Y yo disfrutaba siguíendole el juego:

—¡Pero qué puta eres! ¡Me voy a correr en tu boca y te lo vas a tragar todo, zorra! Prepárate, que esta noche me voy a correr en tus tres agujeros.

—¡Eso ya lo veremos, pichafloja! ¡Venga, devuélveme bien folladita a mi novio, coño!

Quién hubiera pensado que ella, tan profesional y correcta, tenía esa boca tan sucia. Pero disfrutaba mucho con ese tipo de sexo, y yo descubrí que también lo hacía.

Madrid era también abierta y divertida, pero más contenida que Girona. Su relación, según ella, marchaba "bien". Era la que menos detalles daba al respecto, pero quería mucho a su novio, se notaba. Es por ello que me quedé de piedra cuando la tercera noche al despedirnos en el ascensor me dijo tímidamente:

—¿Subes?

Y subí, claro. No sabía exactamente qué me iba a encontrar. Pero me encontré lo que menos imaginaba en ella. A diferencia de Girona, se transformaba en la cama. Necesitaba dominar, ser ella la que follaba al otro. Así que acepté gustoso mi papel pasivo. Cabalgó sobre mi cara mientras comía su coño, y disfrutó como una enana inmovilizando mis brazos con su cinturón, para luego cabalgarme furiosamente mientras apretaba firme pero gentilmente su mano contra mi garganta.

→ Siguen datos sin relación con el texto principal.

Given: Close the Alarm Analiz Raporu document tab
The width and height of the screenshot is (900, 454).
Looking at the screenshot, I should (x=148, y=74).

—Sabes— Me dijo durante un respiro— Mi novio es muy dominante, nunca dejaría que le trate así. ¿Te puedo pedir una cosa? Es algo con lo que fantaseo desde hace mucho, y no sé cómo decírtelo... Venga, va, ¿Me dejarías que juegue con tu culo?

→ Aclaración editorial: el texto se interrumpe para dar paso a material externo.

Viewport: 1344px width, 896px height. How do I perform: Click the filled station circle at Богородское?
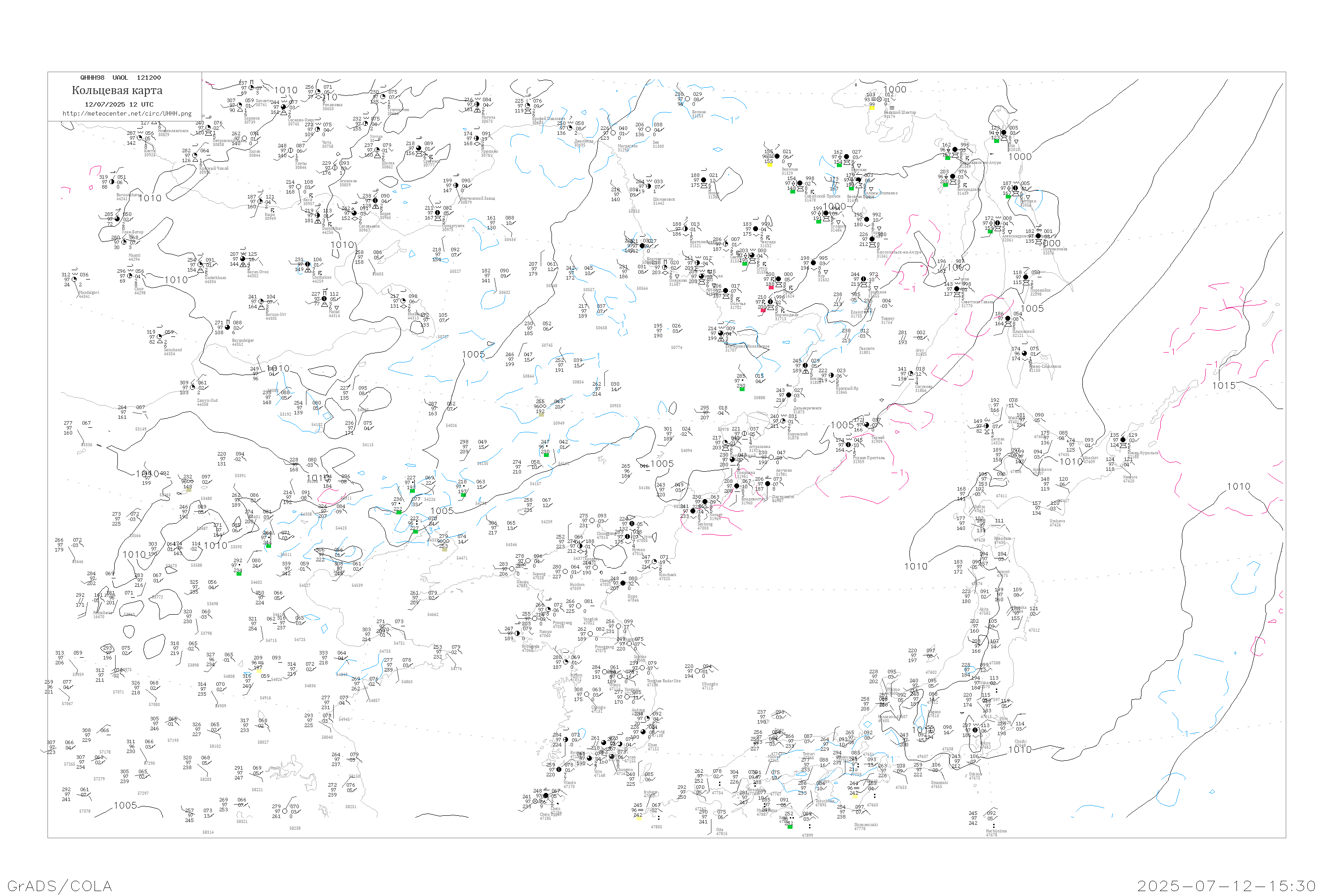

Ni siquiera hice el paripé de aparentar duda. En realidad era algo que siempre me había gustado, que había practicado en solitario y hasta cierto punto con mi mujer. Pero aquello era diferente. Mi mujer lo hacía por complacerme; para ella era su gran fantasía. Es imposible describir la sensación de que alguien hunda su lengua en tu culo, y luego uno, dos, tres dedos... Finalmente acabó follándome con su consolador. Me corrí prácticamente sin tocarme. A ella le brillaban los ojos.

Después de esa tercera noche estaba agotado: nunca he sido un atleta del sexo y encima uno ya tiene una edad. La última mañana las coñas sobre mi demacrado aspecto fueron implacables: qué hijas de puta... y cuánto las quiero. Somos amigas.